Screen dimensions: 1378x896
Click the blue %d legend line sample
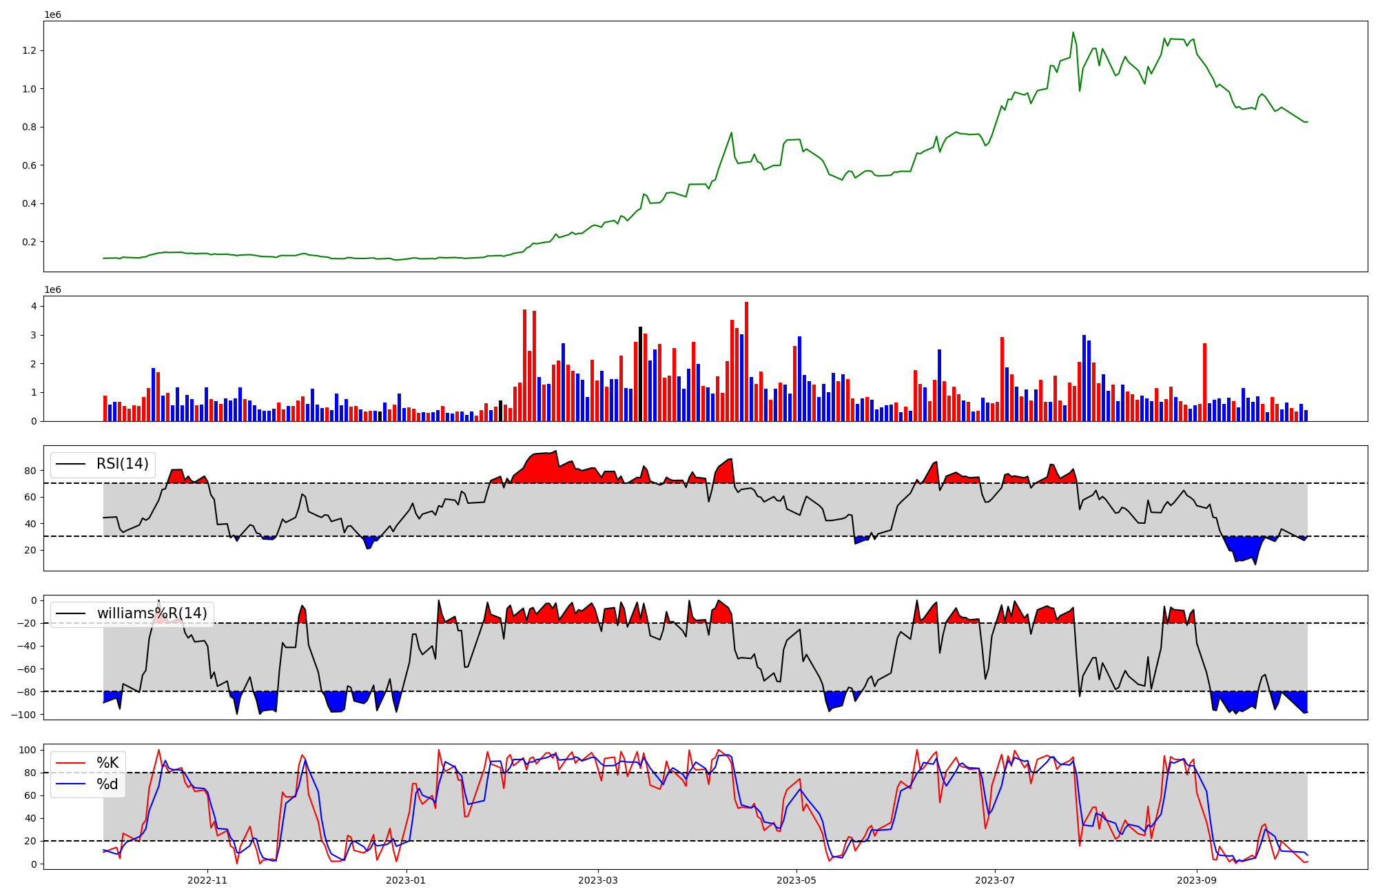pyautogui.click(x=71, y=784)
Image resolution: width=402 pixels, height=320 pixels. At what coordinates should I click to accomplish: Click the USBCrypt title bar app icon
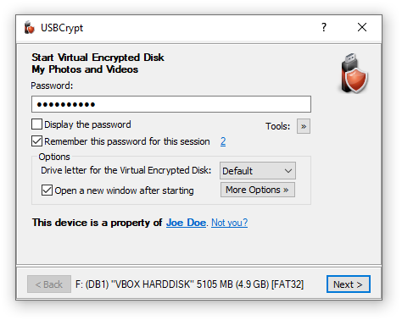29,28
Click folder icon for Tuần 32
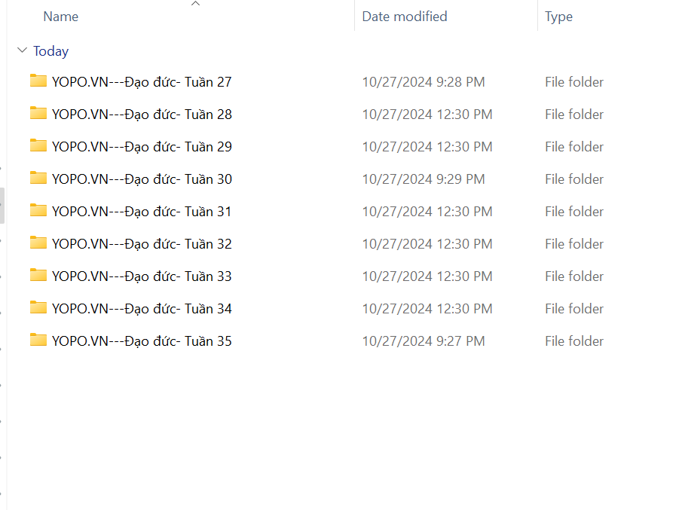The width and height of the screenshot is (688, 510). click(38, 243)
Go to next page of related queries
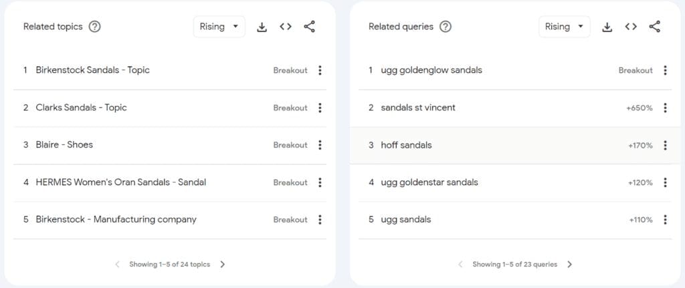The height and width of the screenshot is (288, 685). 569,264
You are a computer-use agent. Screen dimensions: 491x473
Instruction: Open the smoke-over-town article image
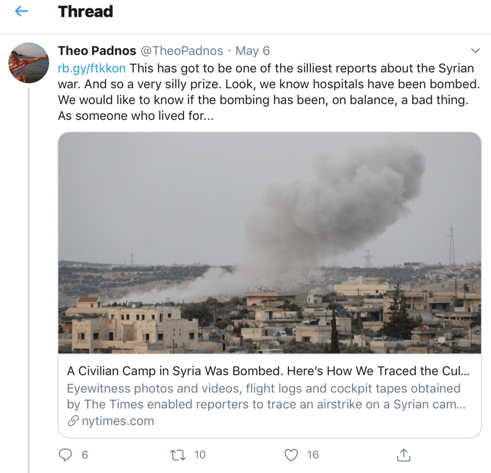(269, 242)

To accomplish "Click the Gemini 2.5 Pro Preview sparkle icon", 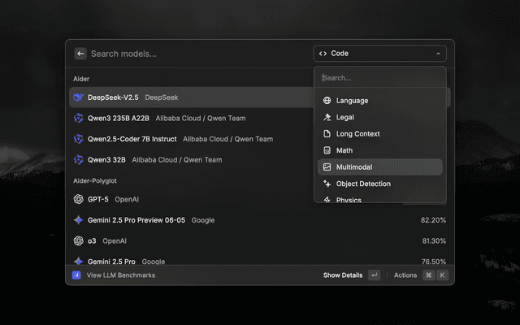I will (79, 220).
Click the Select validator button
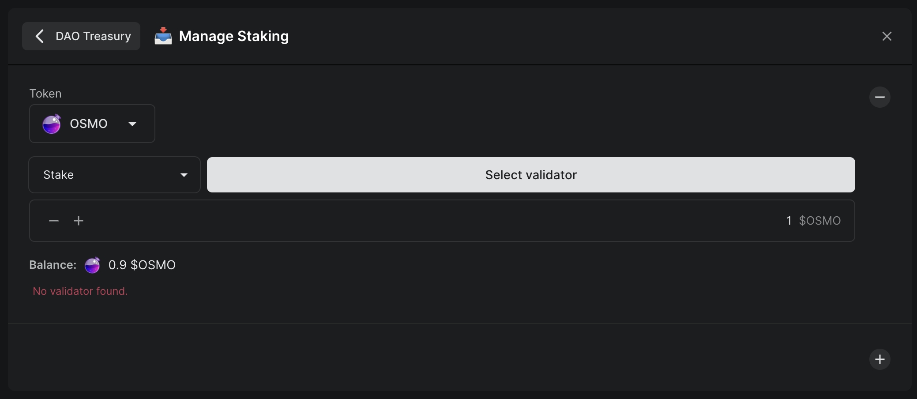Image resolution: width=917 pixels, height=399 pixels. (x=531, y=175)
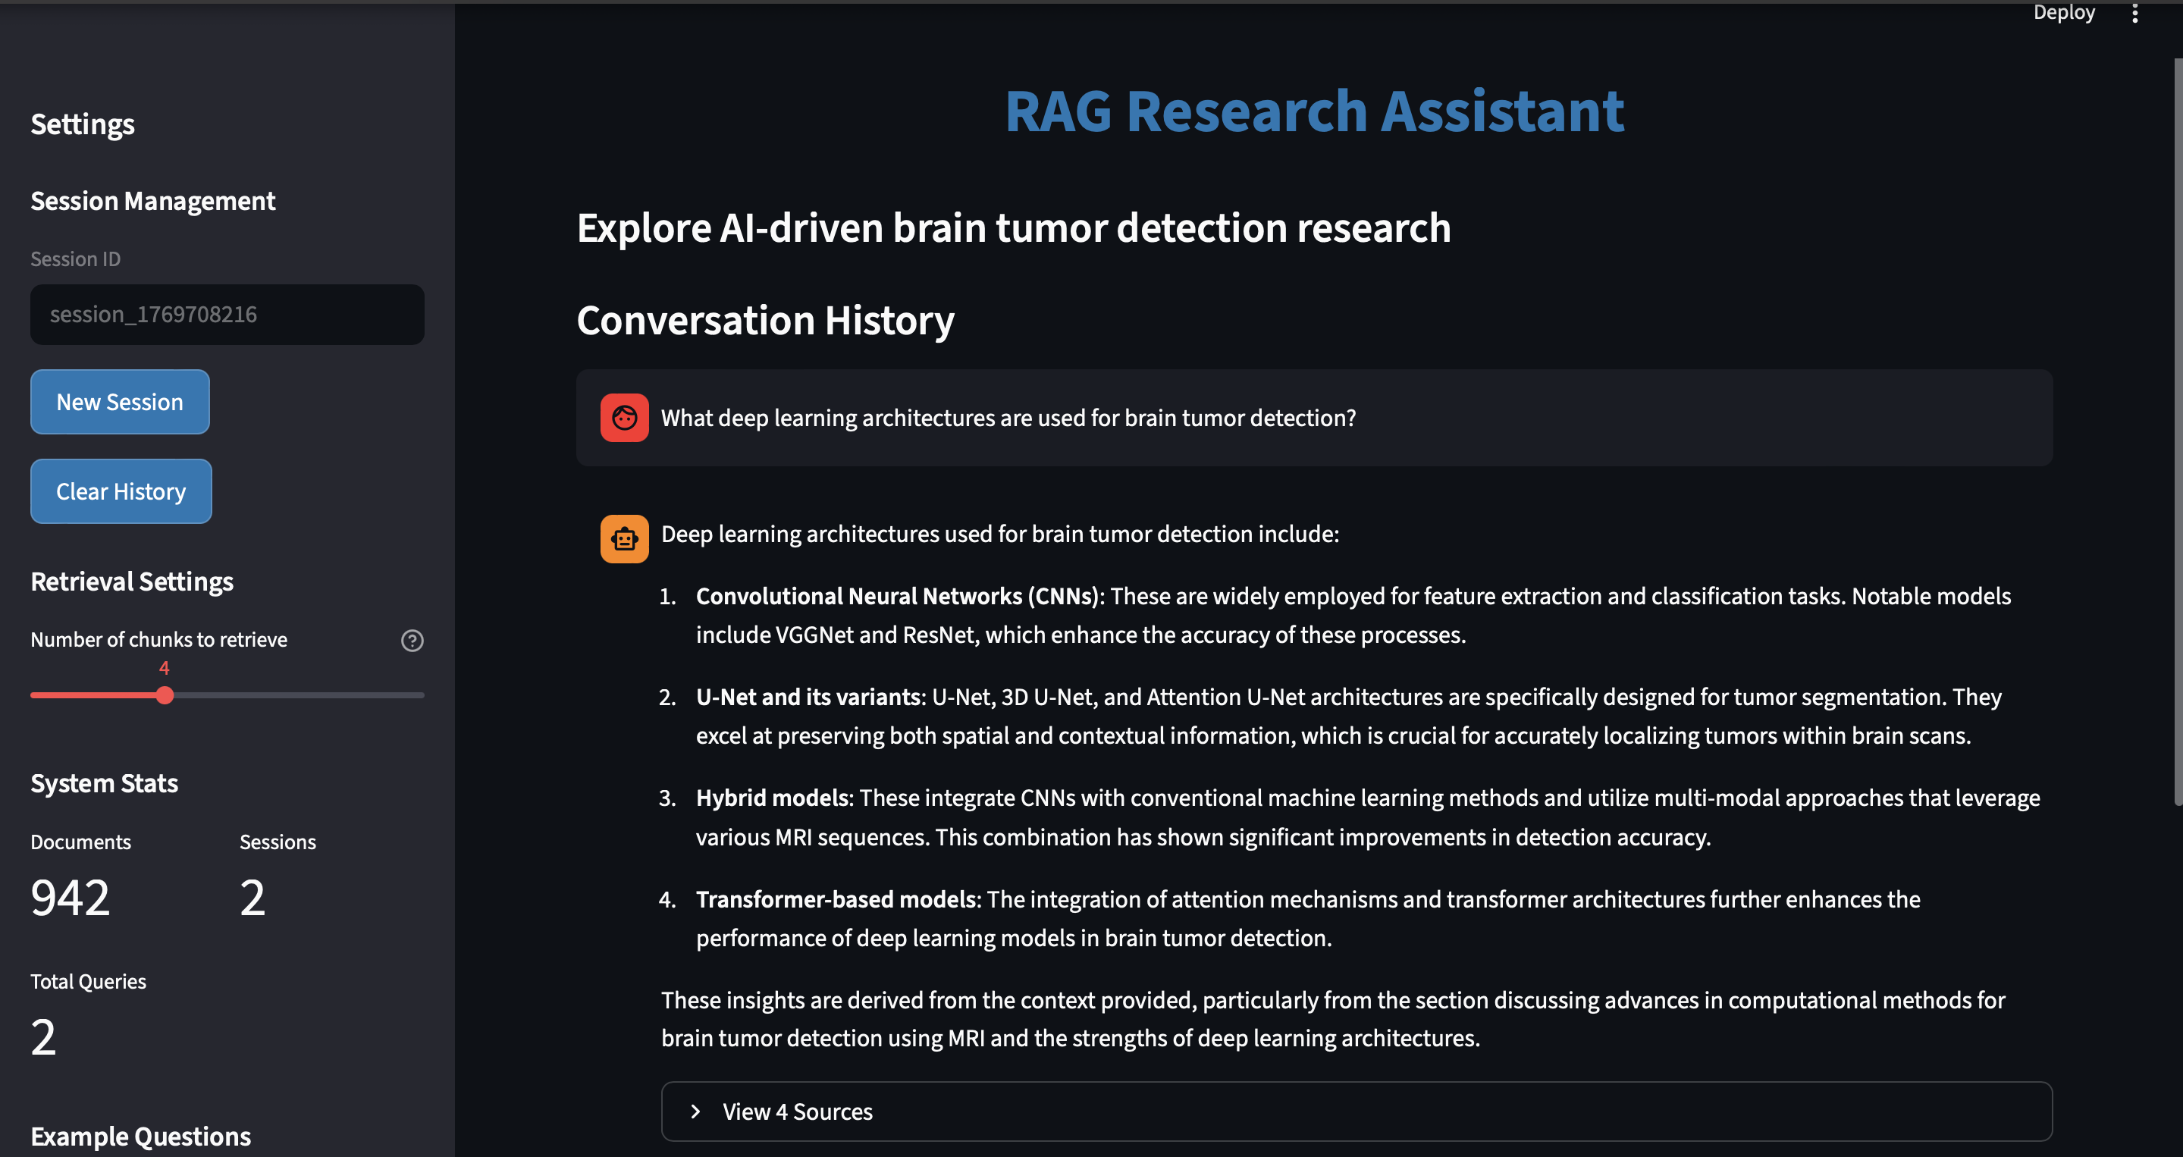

####

◆ **Job**: Report each line of the records above that contains the word "dimensions" and copy every such line in full. Case counts, so match the word only with the same capitalization.

◆ **Response to this exercise**:
Screen dimensions: 1378x896
You are a computer-use agent. Screen dimensions: 491x473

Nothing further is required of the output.